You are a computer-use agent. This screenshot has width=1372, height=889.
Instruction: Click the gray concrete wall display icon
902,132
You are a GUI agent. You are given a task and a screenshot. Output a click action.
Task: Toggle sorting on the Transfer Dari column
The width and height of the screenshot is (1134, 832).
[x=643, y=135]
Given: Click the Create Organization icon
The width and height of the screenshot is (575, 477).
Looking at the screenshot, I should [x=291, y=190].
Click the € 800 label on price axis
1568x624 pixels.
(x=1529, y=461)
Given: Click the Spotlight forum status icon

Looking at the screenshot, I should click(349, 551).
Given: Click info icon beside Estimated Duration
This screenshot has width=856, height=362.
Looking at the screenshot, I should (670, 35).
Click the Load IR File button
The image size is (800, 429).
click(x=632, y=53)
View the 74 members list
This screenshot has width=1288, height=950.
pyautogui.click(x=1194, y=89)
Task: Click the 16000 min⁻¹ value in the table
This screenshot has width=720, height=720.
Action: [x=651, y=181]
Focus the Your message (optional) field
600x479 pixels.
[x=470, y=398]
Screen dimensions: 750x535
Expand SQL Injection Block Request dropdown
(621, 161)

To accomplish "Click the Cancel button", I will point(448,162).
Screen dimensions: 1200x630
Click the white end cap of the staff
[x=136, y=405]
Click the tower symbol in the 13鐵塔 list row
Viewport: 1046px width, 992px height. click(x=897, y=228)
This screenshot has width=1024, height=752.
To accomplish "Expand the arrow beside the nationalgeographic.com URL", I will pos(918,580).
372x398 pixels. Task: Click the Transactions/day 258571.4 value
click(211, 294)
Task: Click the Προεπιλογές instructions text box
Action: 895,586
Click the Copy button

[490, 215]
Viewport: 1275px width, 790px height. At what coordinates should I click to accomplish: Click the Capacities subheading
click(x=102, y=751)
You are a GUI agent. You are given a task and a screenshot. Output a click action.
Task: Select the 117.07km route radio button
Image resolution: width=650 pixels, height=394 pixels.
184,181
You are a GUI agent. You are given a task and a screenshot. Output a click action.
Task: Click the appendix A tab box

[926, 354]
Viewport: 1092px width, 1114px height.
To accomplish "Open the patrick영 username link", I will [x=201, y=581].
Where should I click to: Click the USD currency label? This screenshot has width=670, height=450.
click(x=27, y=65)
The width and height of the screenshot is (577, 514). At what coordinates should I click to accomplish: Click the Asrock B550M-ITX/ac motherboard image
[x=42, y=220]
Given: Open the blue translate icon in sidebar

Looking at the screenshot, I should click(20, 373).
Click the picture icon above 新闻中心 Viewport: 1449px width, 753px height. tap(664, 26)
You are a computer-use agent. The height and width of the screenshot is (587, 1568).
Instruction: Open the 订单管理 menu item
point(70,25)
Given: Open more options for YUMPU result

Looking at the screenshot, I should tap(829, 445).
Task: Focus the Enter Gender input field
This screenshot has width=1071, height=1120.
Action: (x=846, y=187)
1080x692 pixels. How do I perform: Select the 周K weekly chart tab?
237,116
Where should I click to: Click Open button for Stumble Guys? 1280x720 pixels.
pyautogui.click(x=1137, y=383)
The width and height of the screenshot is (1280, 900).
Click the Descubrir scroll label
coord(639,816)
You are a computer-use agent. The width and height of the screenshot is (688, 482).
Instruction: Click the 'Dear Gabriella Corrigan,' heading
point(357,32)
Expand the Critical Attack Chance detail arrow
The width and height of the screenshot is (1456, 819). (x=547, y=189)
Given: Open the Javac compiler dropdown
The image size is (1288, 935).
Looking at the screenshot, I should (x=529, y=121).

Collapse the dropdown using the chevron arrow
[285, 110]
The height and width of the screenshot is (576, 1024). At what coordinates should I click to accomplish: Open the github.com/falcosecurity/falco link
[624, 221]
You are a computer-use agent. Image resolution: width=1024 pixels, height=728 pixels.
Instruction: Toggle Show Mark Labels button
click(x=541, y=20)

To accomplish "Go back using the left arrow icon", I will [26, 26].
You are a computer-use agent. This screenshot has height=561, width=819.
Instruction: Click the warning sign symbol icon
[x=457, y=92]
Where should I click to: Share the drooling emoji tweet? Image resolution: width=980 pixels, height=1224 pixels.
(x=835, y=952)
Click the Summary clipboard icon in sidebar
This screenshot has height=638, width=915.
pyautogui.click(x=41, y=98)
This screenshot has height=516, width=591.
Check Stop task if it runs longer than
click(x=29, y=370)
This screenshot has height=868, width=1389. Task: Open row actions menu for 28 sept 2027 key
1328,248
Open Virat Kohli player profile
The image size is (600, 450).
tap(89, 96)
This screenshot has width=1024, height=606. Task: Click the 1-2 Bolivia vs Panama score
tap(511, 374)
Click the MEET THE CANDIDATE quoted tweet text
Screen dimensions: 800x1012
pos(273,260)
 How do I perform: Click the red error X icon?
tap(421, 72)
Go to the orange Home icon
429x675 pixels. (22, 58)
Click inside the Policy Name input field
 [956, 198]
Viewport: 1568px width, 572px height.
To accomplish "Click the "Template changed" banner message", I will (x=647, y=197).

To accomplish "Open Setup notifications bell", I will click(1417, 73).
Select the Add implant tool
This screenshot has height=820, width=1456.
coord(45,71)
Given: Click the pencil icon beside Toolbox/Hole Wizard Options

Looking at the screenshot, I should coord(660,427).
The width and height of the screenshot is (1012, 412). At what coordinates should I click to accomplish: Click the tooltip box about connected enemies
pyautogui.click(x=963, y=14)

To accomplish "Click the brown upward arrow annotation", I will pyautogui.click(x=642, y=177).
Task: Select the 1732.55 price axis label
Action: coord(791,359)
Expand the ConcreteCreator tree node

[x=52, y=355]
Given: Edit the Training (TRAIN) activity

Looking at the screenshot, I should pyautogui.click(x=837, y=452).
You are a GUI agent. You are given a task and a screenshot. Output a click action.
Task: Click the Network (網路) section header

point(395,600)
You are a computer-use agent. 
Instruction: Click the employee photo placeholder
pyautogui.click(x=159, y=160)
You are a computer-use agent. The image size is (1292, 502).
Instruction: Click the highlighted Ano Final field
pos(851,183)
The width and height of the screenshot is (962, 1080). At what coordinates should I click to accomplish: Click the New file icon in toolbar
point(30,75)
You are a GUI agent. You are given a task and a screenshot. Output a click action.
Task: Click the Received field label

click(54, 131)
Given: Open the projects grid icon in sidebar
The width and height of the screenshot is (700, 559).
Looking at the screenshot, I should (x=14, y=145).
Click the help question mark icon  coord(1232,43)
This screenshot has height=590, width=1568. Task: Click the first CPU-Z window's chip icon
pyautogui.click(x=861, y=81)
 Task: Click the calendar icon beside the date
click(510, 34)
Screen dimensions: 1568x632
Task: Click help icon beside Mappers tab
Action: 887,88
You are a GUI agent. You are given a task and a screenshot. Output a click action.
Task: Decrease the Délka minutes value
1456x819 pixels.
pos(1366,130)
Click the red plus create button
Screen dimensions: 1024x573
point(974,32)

_ _ _

WHAT IS NEEDED - Render the listing as a two-column CSV with the header text,answer, covering everything from the line containing "The width and height of the screenshot is (577, 514)." down to the line containing "point(357,32)". Put each thing asked in the text column and its reply in the answer column, one row apiece, with every field quoted and line breaks turned into spaces.

ANSWER TO THIS TASK -
text,answer
"The width and height of the screenshot is (577, 514). At what coordinates should I click to accomplish: Click the Asrock B550M-ITX/ac motherboard image","[x=42, y=220]"
"Given: Open the blue translate icon in sidebar","Looking at the screenshot, I should click(20, 373)."
"Click the picture icon above 新闻中心 Viewport: 1449px width, 753px height.","tap(664, 26)"
"You are a computer-use agent. The height and width of the screenshot is (587, 1568). Instruction: Open the 订单管理 menu item","point(70,25)"
"Given: Open more options for YUMPU result","Looking at the screenshot, I should tap(829, 445)."
"Task: Focus the Enter Gender input field This screenshot has width=1071, height=1120.","Action: (x=846, y=187)"
"1080x692 pixels. How do I perform: Select the 周K weekly chart tab?","237,116"
"Where should I click to: Click Open button for Stumble Guys? 1280x720 pixels.","pyautogui.click(x=1137, y=383)"
"The width and height of the screenshot is (1280, 900). Click the Descubrir scroll label","coord(639,816)"
"You are a computer-use agent. The width and height of the screenshot is (688, 482). Instruction: Click the 'Dear Gabriella Corrigan,' heading","point(357,32)"